23.10.2019 - Ein Zuchtchampignon riecht klassisch pilzig und ein bisschen nach Wald. Shitake-Pilze duften zusätzlich nach Lauch. Aber kennen Sie auch den Geruch eher seltener Pilzarten?

  • Mit einem Korb voller Pilze kommen manche Sammler nach Hause - um welche Art es sich handelt, verrät bei vielen Exemplaren der Duft, den sie verströmen. Foto: Klaus-Dietmar Gabbert/dpa-tmn © dpa - Deutsche Presse-Agentur

    Mit einem Korb voller Pilze kommen manche Sammler nach Hause - um welche Art es sich handelt, verrät bei vielen Exemplaren der Duft, den sie verströmen. Foto: Klaus-Dietmar Gabbert/dpa-tmn © dpa - Deutsche Presse-Agentur GmbH

Für Pilzsammler eher seltener Arten ist der Geruch eines Pilzes ein wichtiges Erkennungsmerkmal. Das Stockschwämmchen etwa, das hin und wieder auch als Kulturpilz angeboten wird, riecht nach frisch gesägtem Holz, erklärt der Bund Deutscher Champignon- und Kulturpilzanbauer (BDC).

Der Semmelstoppelpilz, der manchmal auch auf Märkten zu finden ist, soll nach Orangenblütenwasser duften. Die Gerüche werden von den Pilzen am intensivsten dann verströmt, wenn die Sporen reif sind und aus den Röhren oder Lamellen entlassen werden. Genau dann sind die Pilze auch für Menschen am schmackhaftesten.

Aber es gibt auch Pilze, die der Nase weniger schmeicheln. Der Blaugrüne Reiftäubling wäre zwar essbar, aber er riecht den Experten zufolge nach Fußschweiß. Der Unverschämte Ritterling duftet nach Urinal. Und der wohl Schlimmste ist die Stinkmorchel. Während der Pilz des Jahres 2020 im Jugendstadium noch als wohlschmeckend gilt, riecht er ausgewachsen intensiv und weit reichend nach Aas.

Diese drei Pilze wären zwar essbar. Aber sie seien durch ihre Gerüche für Menschen ungenießbar, erklärt der BDC. Der Gestank ziehe jedoch Insekten an, die die Sporen weitertragen.

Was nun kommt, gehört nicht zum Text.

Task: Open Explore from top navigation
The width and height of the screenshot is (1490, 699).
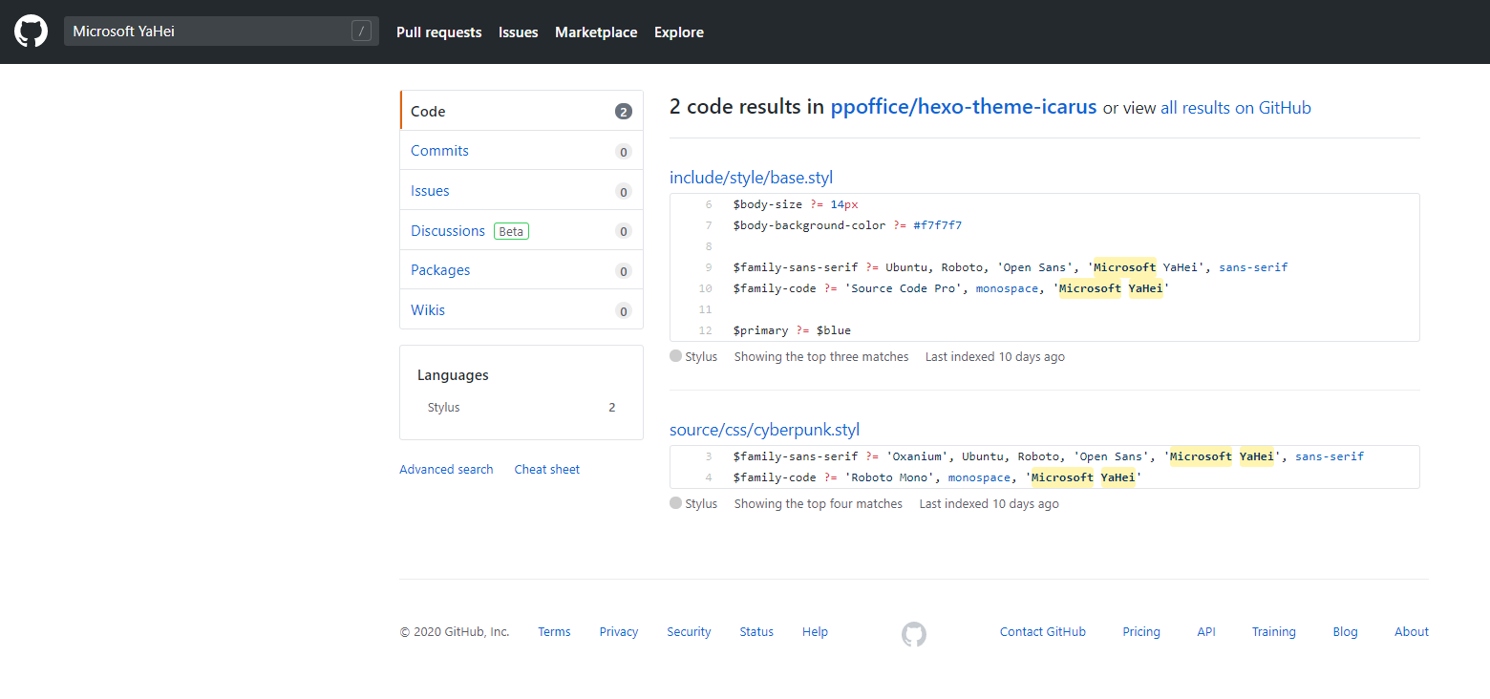Action: tap(678, 32)
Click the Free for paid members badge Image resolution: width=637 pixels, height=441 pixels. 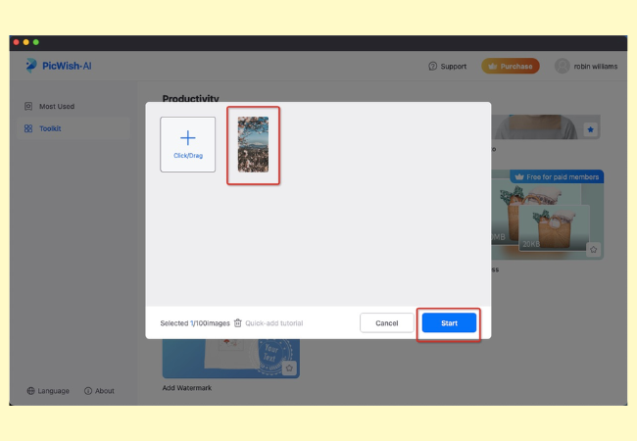tap(556, 176)
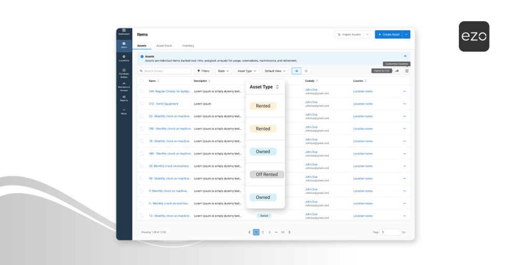
Task: Go to Purchase Orders in sidebar
Action: tap(124, 73)
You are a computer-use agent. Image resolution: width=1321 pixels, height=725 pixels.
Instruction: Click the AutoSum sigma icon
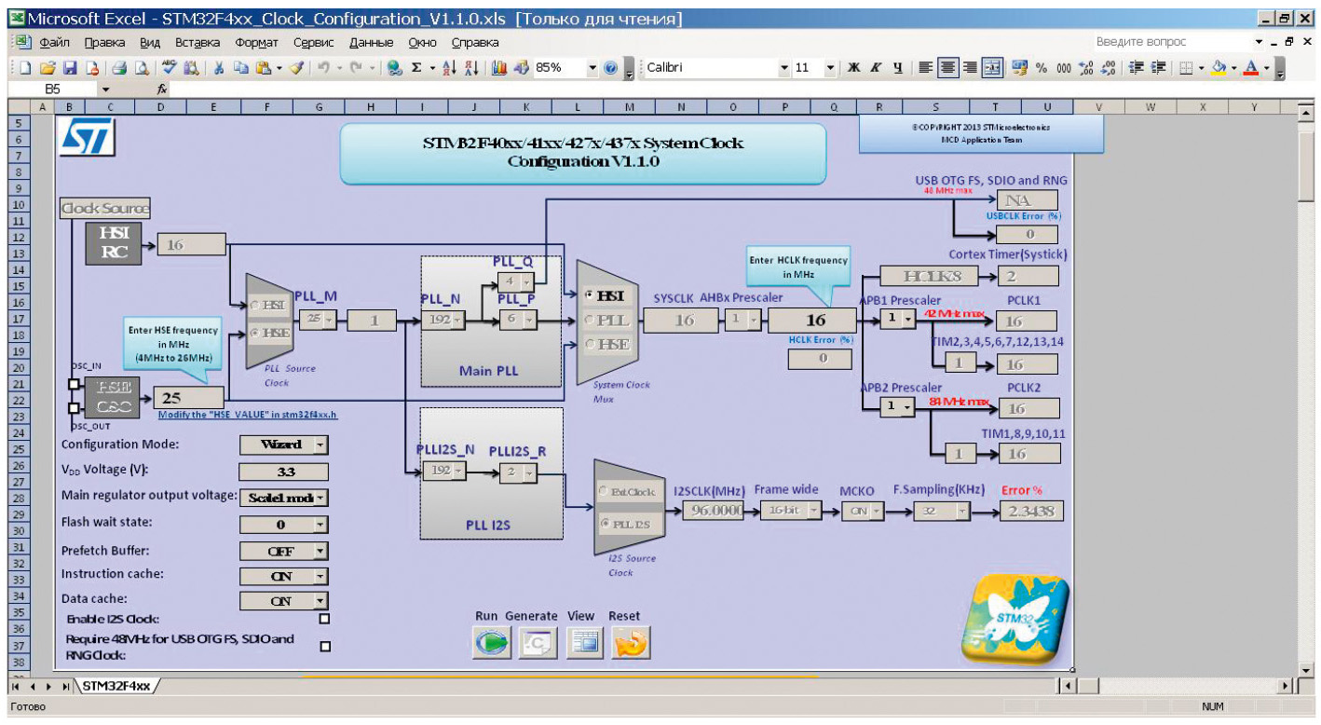[416, 68]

«Der Geruch eines Pilzes sagt nichts darüber aus, ob es sich um einen Speise- oder Giftpilz handelt. Aber der Geruch hilft, eine Art genauer zu bestimmen», weist Dietmar Krüger von der Deutschen Gesellschaft für Mykologie (DGfM) hin. So rieche etwa ein Heringstäubling extrem nach Fisch. Das widere den einen an und der nächste fände ihn lecker.